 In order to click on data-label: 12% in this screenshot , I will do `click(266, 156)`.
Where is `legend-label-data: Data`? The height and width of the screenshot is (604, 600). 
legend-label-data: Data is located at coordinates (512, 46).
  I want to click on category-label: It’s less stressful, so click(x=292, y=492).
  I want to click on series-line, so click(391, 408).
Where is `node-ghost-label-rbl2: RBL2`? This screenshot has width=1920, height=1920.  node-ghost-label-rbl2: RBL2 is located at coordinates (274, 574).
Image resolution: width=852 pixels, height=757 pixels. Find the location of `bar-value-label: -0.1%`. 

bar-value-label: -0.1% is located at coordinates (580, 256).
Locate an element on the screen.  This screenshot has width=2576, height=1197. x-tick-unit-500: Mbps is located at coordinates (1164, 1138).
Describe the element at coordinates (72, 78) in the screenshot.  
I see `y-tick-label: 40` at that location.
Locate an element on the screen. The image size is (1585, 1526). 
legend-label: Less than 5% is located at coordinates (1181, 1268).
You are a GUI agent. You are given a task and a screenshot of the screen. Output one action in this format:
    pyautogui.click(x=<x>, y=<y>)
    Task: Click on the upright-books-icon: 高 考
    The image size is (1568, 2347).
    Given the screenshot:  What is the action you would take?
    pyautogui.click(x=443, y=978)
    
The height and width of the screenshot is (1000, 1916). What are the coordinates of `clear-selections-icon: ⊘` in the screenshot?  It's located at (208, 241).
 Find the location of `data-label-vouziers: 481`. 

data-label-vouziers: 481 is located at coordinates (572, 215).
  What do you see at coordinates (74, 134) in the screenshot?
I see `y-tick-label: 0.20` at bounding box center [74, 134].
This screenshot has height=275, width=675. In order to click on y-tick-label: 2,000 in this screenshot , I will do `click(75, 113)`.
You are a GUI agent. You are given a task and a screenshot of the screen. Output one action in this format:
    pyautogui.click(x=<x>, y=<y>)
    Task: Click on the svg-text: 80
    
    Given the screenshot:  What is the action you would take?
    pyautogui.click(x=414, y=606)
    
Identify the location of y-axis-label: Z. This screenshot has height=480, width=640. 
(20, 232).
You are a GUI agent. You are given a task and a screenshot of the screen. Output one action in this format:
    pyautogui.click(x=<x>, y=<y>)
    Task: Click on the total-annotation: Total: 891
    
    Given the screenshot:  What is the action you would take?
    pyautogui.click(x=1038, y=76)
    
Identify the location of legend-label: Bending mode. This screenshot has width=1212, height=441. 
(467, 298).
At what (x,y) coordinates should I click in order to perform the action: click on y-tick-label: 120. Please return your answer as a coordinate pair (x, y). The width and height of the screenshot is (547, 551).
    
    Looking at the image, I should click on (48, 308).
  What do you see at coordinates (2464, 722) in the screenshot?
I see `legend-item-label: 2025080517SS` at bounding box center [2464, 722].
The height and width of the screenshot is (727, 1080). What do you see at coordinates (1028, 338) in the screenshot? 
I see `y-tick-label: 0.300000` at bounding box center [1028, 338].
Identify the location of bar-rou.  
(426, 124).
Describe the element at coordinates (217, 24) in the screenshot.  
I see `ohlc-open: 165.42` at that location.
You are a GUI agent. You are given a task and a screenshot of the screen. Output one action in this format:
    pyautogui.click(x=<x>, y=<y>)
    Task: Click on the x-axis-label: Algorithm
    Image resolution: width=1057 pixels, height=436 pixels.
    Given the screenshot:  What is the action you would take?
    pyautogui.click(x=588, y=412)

### TASK PROMPT
Print everything from the line containing "At what (x,y)" down to the line containing "What do you see at coordinates (2464, 722)", both of those included, with each line reproduced verbatim.

### YOUR SOLUTION
At what (x,y) coordinates should I click in order to perform the action: click on y-tick-label: 120. Please return your answer as a coordinate pair (x, y). The width and height of the screenshot is (547, 551).
    
    Looking at the image, I should click on (48, 308).
  What do you see at coordinates (2464, 722) in the screenshot?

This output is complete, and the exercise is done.